Jason M. Wooden, PhD
I am using newly developed quantitative proteomic methodology to better understand the pathophysiology of a class of red blood cell (RBC) genetic disorders know as hereditary hemolytic anemia.  A normal healthy RBC has a biconcave shape that gives it the strength and flexibility to survive shear stress during circulation and traverse the narrowest of capillaries.  This unique shape arises from a structure known as the RBC membrane skeleton that supports the plasma membrane.  It consists of a network of proteins organized around a hexagonal array of spectrin tetramers crosslinked by actin filaments:

Defects in the RBC membrane skeleton can cause hereditary hemolytic anemia.  The result is an abnormally shaped RBC which is fragile and prematurely lost from circulation.  Mutations in adducin, ankyrin, band 3, protein 4.2, and spectrin have all been reported to result in abnormal RBCs.  I am studying the protein profiles of normal and hereditary hemolytic anemia RBCs to address several outstanding issues.  First, not all clinical cases are accounted for by the currently known membrane skeleton defects.  Secondly, fundamental questions remain unanswered surrounding the clinical variability and non-erythroid effects of known RBC membrane skeleton mutations. 

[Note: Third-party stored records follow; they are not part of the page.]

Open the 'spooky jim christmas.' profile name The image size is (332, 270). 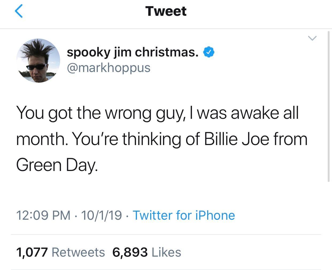point(133,52)
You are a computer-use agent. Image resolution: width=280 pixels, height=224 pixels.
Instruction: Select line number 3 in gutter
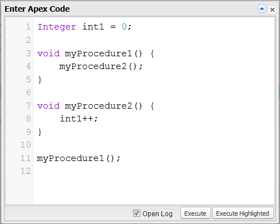point(28,53)
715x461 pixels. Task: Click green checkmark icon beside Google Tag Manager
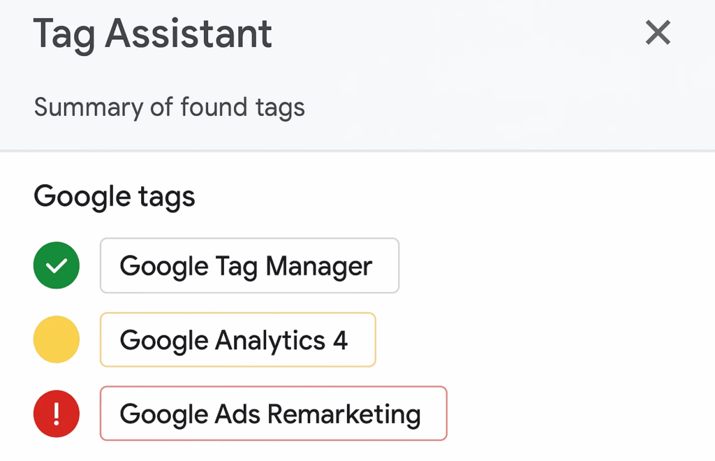(x=57, y=265)
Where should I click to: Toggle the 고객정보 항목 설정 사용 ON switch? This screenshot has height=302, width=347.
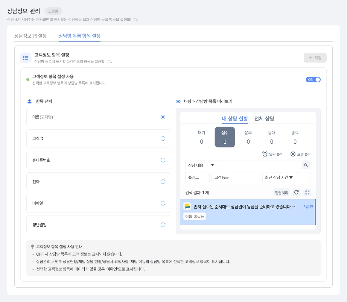[313, 80]
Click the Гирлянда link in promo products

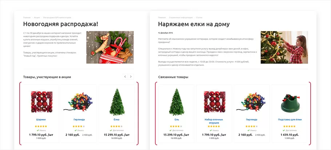pyautogui.click(x=79, y=119)
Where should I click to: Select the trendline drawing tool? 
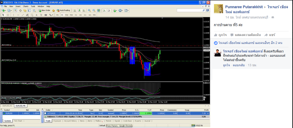click(x=23, y=15)
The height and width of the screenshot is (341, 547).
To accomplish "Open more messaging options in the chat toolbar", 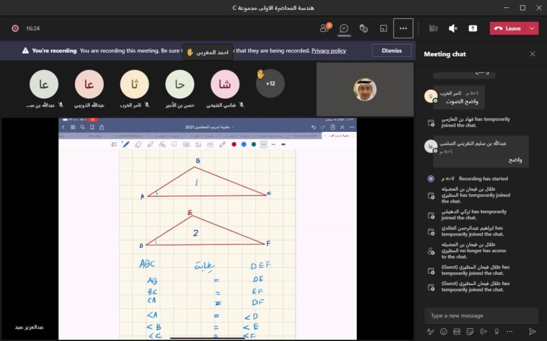I will (x=511, y=331).
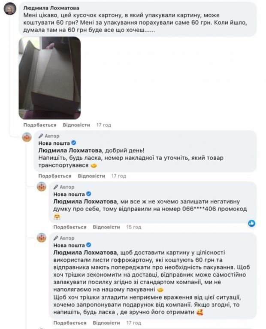Image resolution: width=266 pixels, height=329 pixels.
Task: Click Відповісти under the promo code reply
Action: [106, 227]
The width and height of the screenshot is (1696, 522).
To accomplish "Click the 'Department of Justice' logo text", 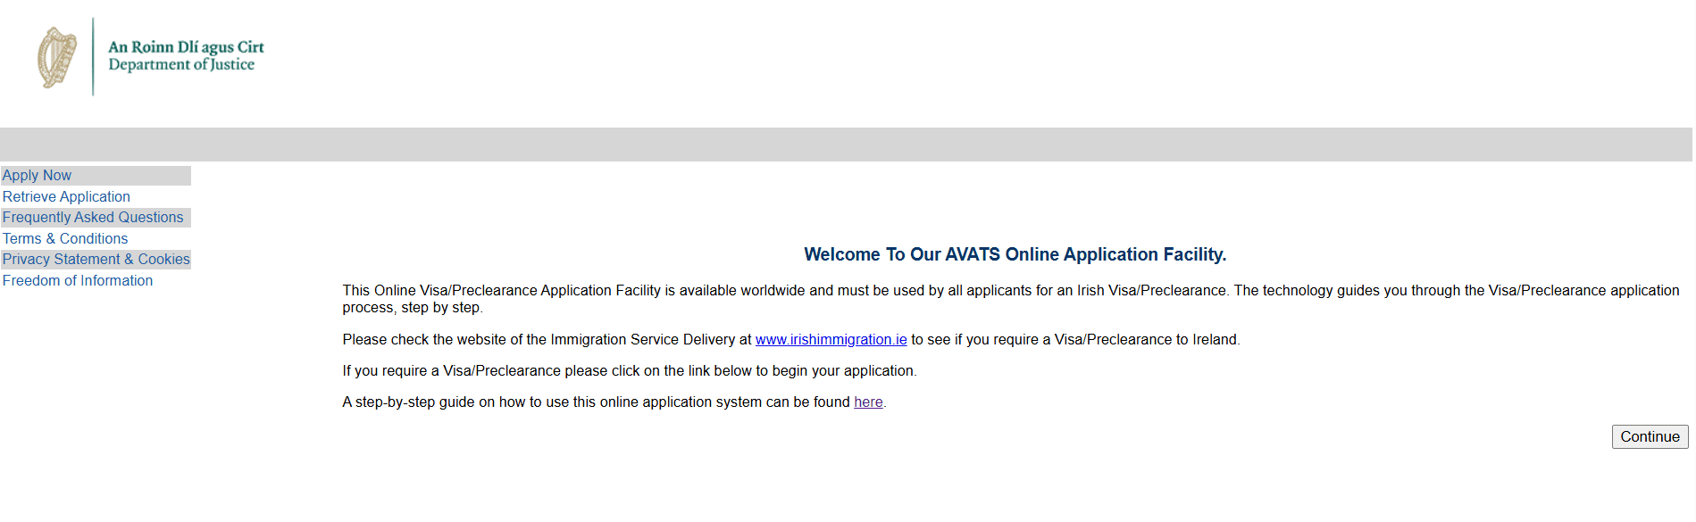I will [x=181, y=64].
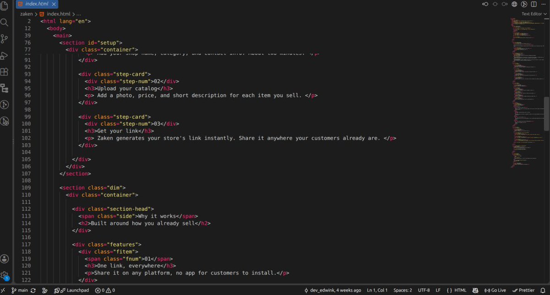
Task: Open Run and Debug view
Action: [5, 55]
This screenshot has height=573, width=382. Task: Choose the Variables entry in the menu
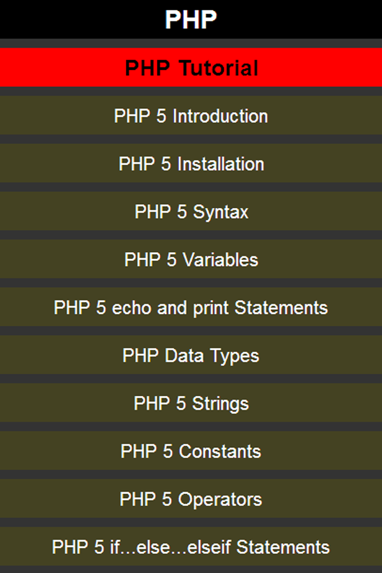coord(191,259)
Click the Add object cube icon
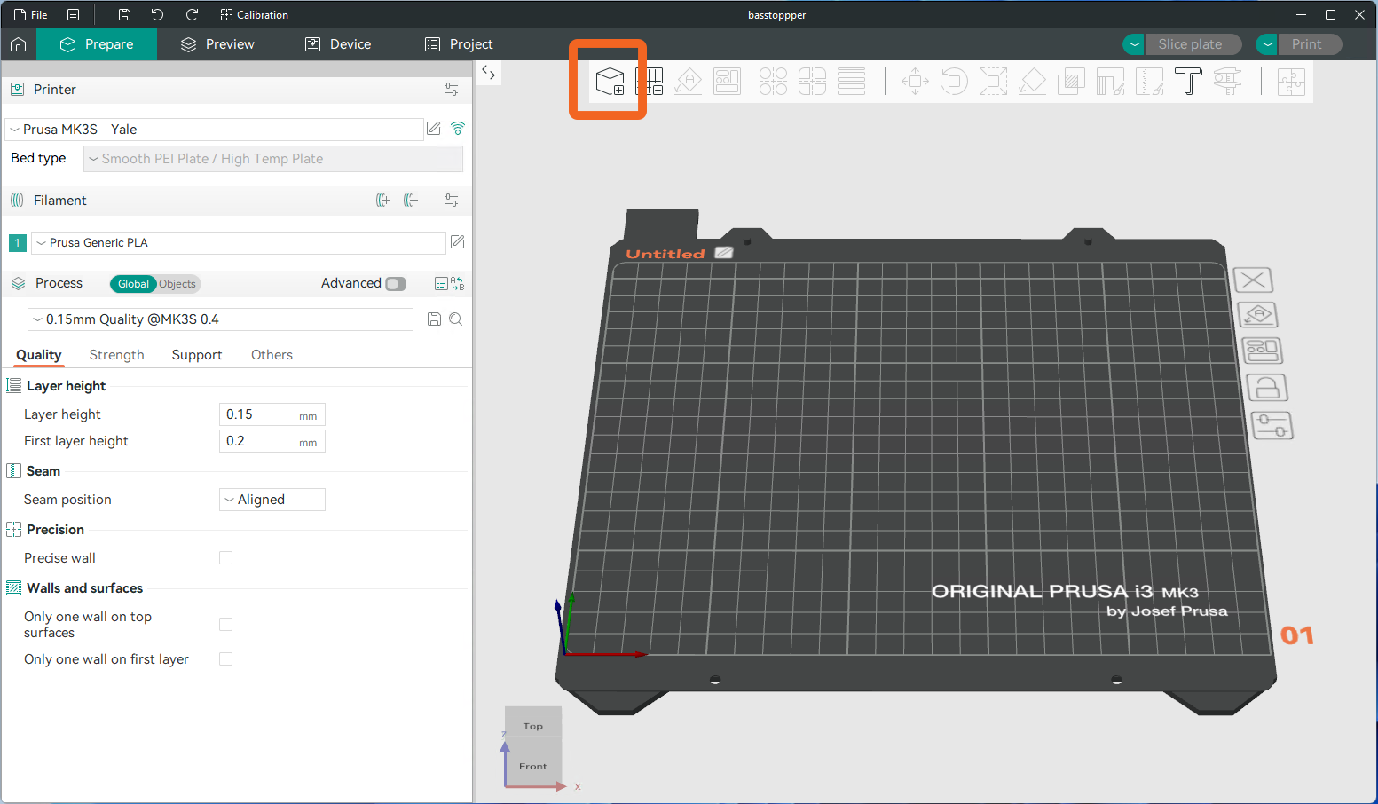The height and width of the screenshot is (804, 1378). [x=610, y=81]
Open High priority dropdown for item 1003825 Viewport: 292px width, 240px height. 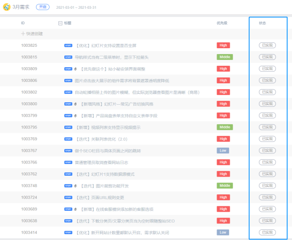coord(223,45)
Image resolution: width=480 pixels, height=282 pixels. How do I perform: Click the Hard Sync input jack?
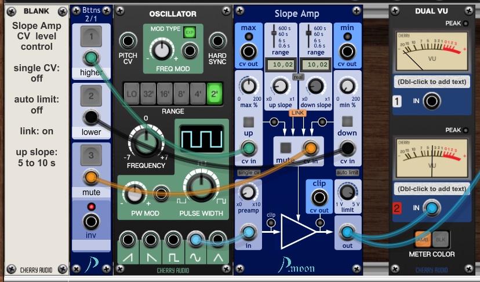tap(217, 42)
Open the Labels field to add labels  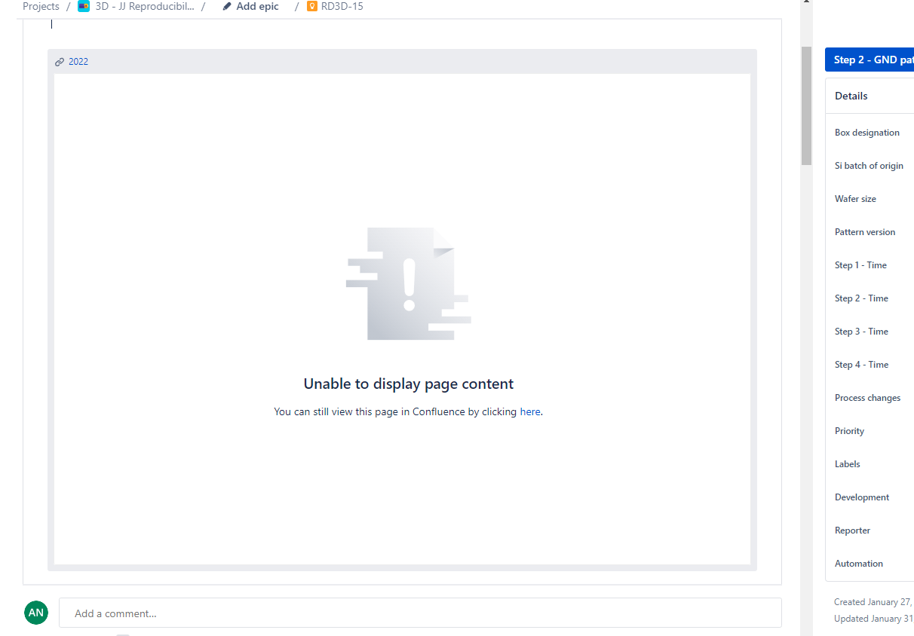point(847,463)
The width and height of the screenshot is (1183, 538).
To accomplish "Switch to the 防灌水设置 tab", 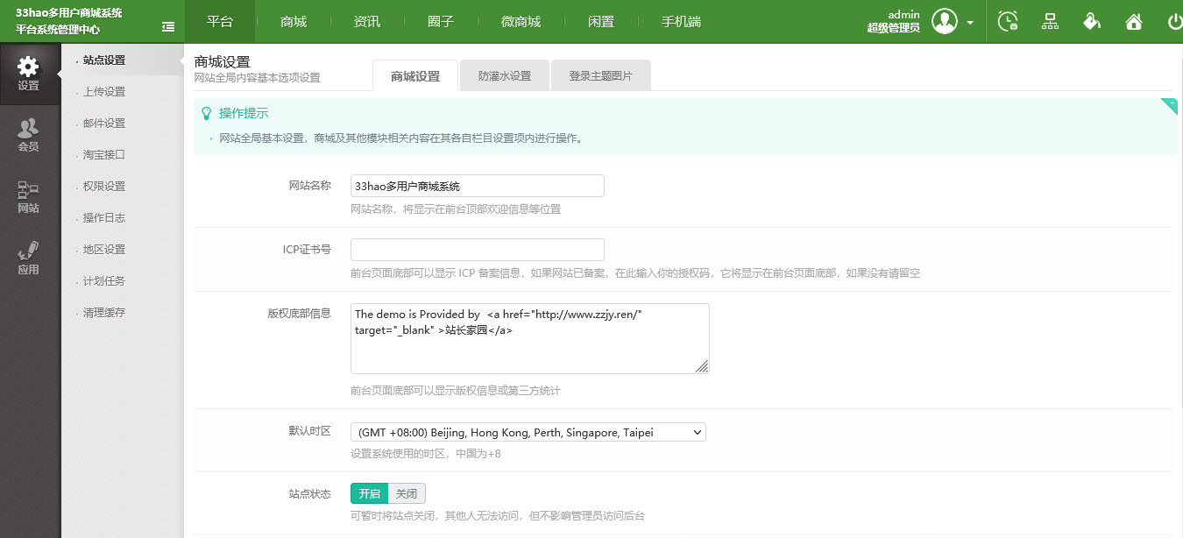I will click(x=505, y=76).
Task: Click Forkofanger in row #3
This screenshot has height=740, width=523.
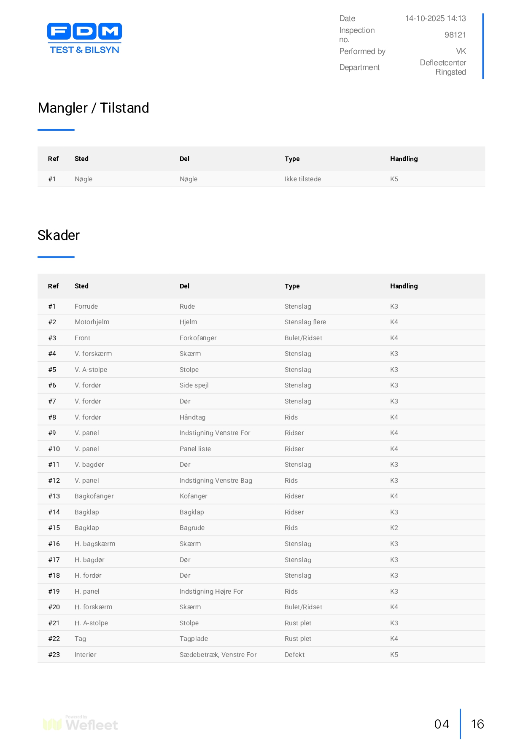Action: (198, 338)
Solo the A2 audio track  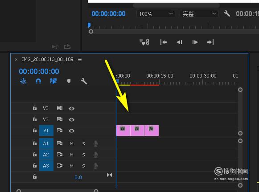pyautogui.click(x=83, y=155)
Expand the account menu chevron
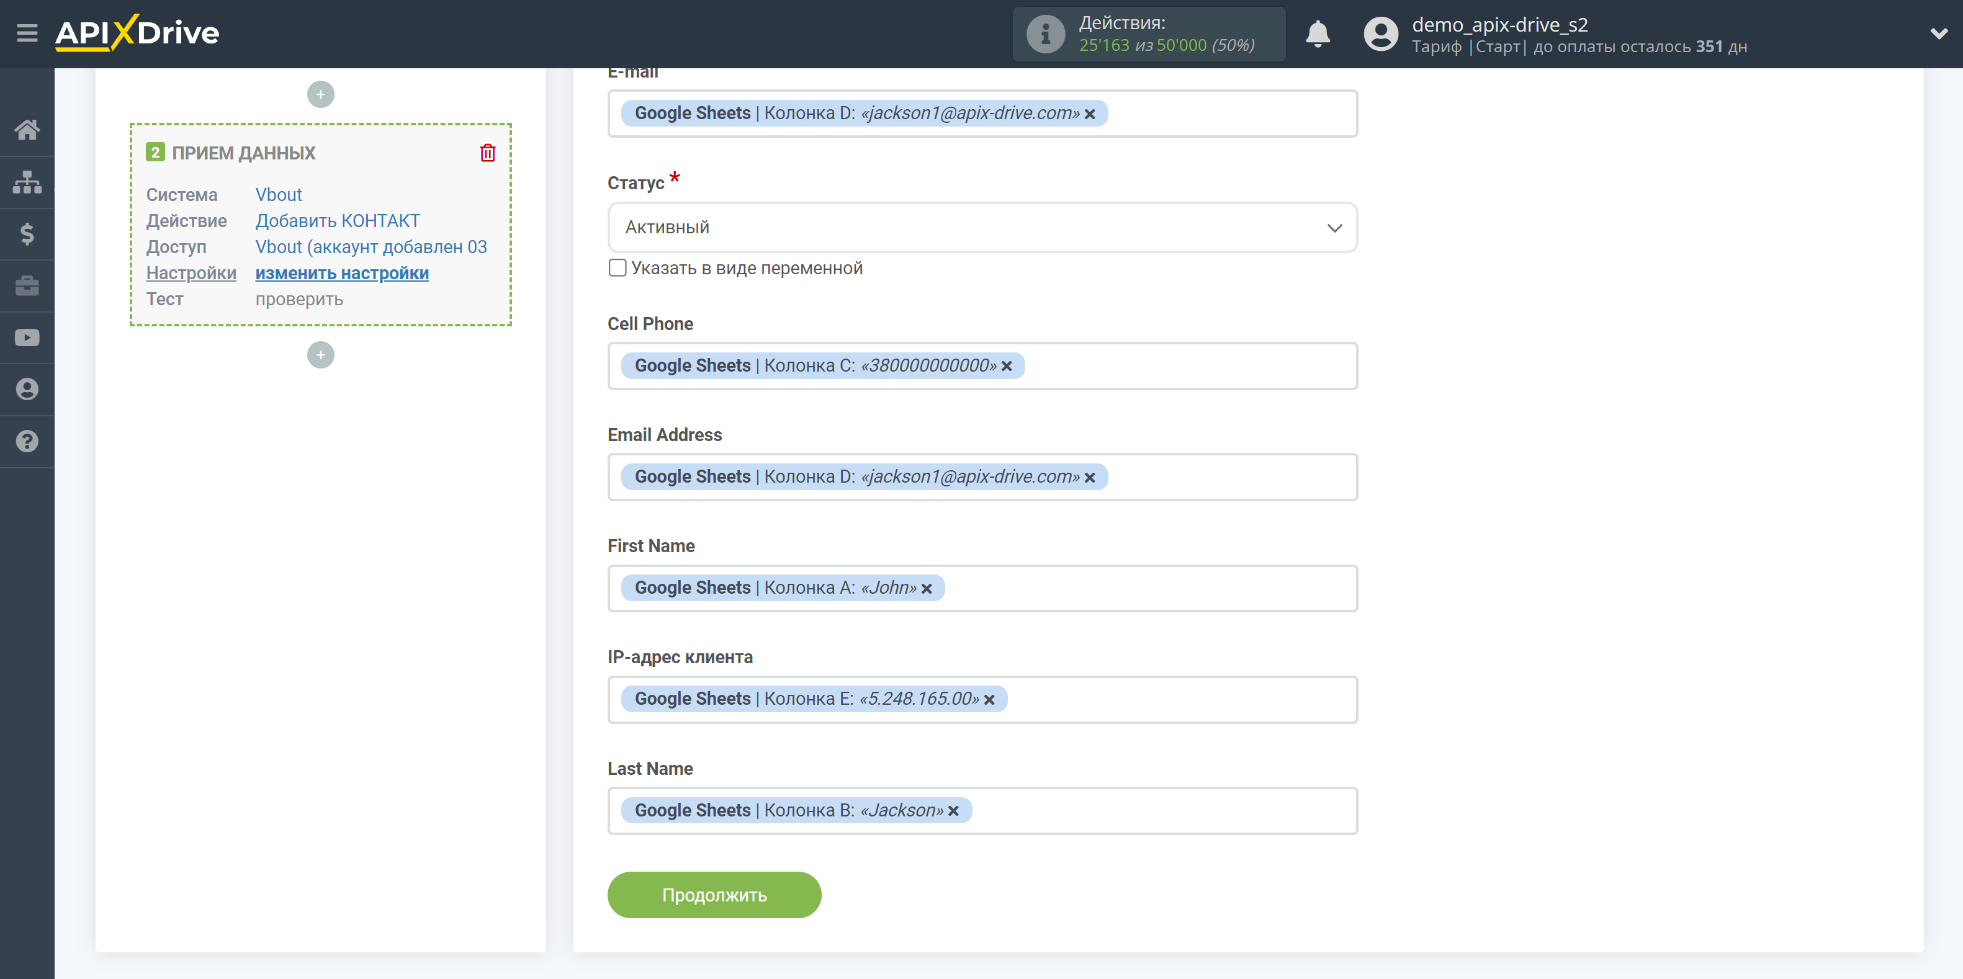This screenshot has height=979, width=1963. (x=1939, y=33)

Past RBC analysis has been hampered by the complexity of the system and limitations in detecting low abundance proteins.  High throughput tandem mass spectrometry offers a less biased approach to globally profile RBC protein interactions.  These analyses will help define a core set of proteins for the normal RBC that can be compared with the profile for diseased RBCs.  Our hypothesis is that alterations in the structure and or abundance of specific proteins will represent candidates that may be involved in disease severity and pathophysiology in non-erythroid cells.  The hope is that a deeper understanding of protein-protein interactions within the RBC can provide new insights into inherited hemolytic anemia.